What does an elearning consultant do?

First off, being an elearning consultant is a great job! I’ve been doing it in various ways for nearly a decade now, and I love it. But what do I do?

This post was inspired by the well-known elearning blogger Ant Pugh, who I’ve had the pleasure of chatting to a few times. Ant talks about internal verses external elearning consultants. As I have worked as both, I thought I’d discuss that here.

Internal elearning consultant

In my time as an internal elearning consultant, my time was split between several different types of activities:

  • Project management – leading on the development of elearning courses, platforms and other related projects.
  • Internal marketing – providing consultancy and advice to colleagues in different departments who were responsible for marketing and sometimes selling the products I was developing.
  • Internal consultancy – in a large organisation, there are many diverse training needs and I was well-placed to advise on the options and solutions that were available to meet the business needs of colleagues in different departments and different offices around the world – whether those solutions were internally produced or available externally.
  • External consultancy – basically helping to sell my products by providing advice to clients on how our solutions met their needs – and listening to them where they didn’t to feed back into product development.

The word ‘consultant’ means many different things – but in principle, it means giving advice – and that was a large thrust of my work as in internal elearning consultant. Ant suggested in his post that there could be a conflict of interest for internal elearning consultants. In my roles, I never found this to be the case – I provided the best advice to my clients – internal or external – to meet their needs. My feeling is that there can potentially be a conflict of interest in any situation – internal or external – when receiving advice of any sort, it’s always important to weigh it up and make your own informed decision.

External elearning consultant

Now that I am running a consultancy business, how has this changed? In my situation, it hasn’t really changed at all – I now provide the same services to my clients as before – I now have a wider range of clients and a different set of solutions to suggest – or provide – but I am still offering the best advice that my many years of experience offer.

What does this cover? These are the main areas I’ve been working on as an external consultant:

  • elearning advice – listening to clients’ needs and suggesting how to achieve their learning solutions through LMSs, elearning content, blended learning, or otherwise.
  • Conceive, design, build – often clients come to me with an idea, but no way to put that idea into reality. I work with them to flesh out that idea through to a fully-functioning platform to deliver their training.
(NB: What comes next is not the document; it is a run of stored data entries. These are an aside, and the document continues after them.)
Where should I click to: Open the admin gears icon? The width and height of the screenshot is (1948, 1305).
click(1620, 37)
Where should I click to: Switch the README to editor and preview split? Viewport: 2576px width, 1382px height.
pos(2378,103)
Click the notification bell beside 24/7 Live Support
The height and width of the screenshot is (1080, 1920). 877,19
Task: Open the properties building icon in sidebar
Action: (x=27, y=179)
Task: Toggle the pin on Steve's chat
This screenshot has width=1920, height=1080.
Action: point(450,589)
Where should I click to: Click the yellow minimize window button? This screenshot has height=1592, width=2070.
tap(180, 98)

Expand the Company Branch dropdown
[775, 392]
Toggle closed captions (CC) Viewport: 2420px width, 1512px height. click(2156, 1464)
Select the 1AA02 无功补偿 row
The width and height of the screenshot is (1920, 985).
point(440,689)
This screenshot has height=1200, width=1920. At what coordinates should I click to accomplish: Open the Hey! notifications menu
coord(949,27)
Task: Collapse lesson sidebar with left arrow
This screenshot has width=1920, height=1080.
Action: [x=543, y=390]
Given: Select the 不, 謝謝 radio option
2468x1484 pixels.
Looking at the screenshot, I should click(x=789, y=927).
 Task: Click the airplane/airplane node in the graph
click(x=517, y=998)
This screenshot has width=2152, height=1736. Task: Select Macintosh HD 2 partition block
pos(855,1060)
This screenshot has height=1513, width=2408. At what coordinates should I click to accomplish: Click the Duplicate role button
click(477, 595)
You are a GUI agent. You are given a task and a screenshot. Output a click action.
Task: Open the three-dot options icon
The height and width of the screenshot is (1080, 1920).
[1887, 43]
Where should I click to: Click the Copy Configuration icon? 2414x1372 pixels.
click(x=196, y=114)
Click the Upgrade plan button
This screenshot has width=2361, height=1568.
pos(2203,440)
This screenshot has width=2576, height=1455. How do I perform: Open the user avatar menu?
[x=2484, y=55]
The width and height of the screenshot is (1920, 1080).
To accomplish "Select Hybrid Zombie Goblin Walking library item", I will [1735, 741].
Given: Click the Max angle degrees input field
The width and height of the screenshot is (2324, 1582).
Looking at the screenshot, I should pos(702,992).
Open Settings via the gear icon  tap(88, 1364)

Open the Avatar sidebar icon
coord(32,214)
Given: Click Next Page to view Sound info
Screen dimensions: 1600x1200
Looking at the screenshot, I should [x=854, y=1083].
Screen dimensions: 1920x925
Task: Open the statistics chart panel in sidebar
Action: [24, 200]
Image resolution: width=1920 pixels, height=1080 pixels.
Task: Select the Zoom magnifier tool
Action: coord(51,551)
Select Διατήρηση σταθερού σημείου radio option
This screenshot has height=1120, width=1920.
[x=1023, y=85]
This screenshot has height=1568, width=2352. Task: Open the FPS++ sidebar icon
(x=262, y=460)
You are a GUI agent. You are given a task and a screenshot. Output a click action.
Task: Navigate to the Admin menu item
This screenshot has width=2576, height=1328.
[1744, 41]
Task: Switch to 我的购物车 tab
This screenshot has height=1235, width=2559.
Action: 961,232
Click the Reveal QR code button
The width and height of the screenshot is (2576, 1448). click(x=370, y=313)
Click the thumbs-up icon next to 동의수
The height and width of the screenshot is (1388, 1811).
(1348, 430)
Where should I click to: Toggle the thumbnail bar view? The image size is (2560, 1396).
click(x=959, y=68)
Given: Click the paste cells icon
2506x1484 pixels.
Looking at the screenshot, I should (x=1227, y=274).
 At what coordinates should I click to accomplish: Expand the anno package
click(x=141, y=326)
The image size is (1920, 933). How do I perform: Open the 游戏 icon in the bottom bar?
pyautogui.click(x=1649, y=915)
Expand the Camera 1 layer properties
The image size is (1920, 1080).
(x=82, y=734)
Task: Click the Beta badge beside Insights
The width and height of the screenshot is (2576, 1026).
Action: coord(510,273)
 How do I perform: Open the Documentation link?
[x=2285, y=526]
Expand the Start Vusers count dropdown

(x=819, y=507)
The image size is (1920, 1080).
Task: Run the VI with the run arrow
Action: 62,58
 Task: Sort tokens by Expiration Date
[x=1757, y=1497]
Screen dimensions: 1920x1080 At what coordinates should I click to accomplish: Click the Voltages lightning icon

I often manage these projects myself, and for smaller project, I will also act as instructional designer – and have fun getting my hands dirty building courses too.
  • Monitoring and evaluation – if you’re investing in elearning, you need to know that it’s working – that’s why Business Analytics is part of elearning consultancy – using market and learner analytics tools as well as other feedback mechanisms, I guide my clients to finding out how effective their training really is – while avoiding ‘vanity metrics’ – numbers that look good on paper, but don’t really mean anything.
  • Marketing advice – you may have designed and build the best course ever – but if no one knows about it, it’s not going to do you any good – that’s why marketing – internal and external, B2B, B2C and B2G (business to government) is so important.

Why use an external elearning consultant?

There are a number of reasons why an external consultant might be right for you:

  • Scale – maybe your organisation is too small to have its own internal teams or departments – an external consultant can be the first step to bringing things in-house, or can be a longer-term solution if you want to focus on other core business activities.
  • Capacity – perhaps your internal elearning teams are stretched to the limit – in that case, bringing in an external consultant can help to cover these periods/projects.
  • Knowledge – or it could be that there’s a knowledge gap on your team – you’ve been working in one way, on one platform for a long time – and you see the need to open up the way you work – an external consultant can provide this for you.

How to find a consultant

Speaking to people is usually the first port-of-call – find out who in your network has the skills and experience you need. https://elearningindustry.com and LinkedIn are other great sources – who is posting regularly there with useful content that fits your needs? Next, get in touch for an informal discussion of your needs – that will open the way to a fruitful collaboration with an elearning consultant.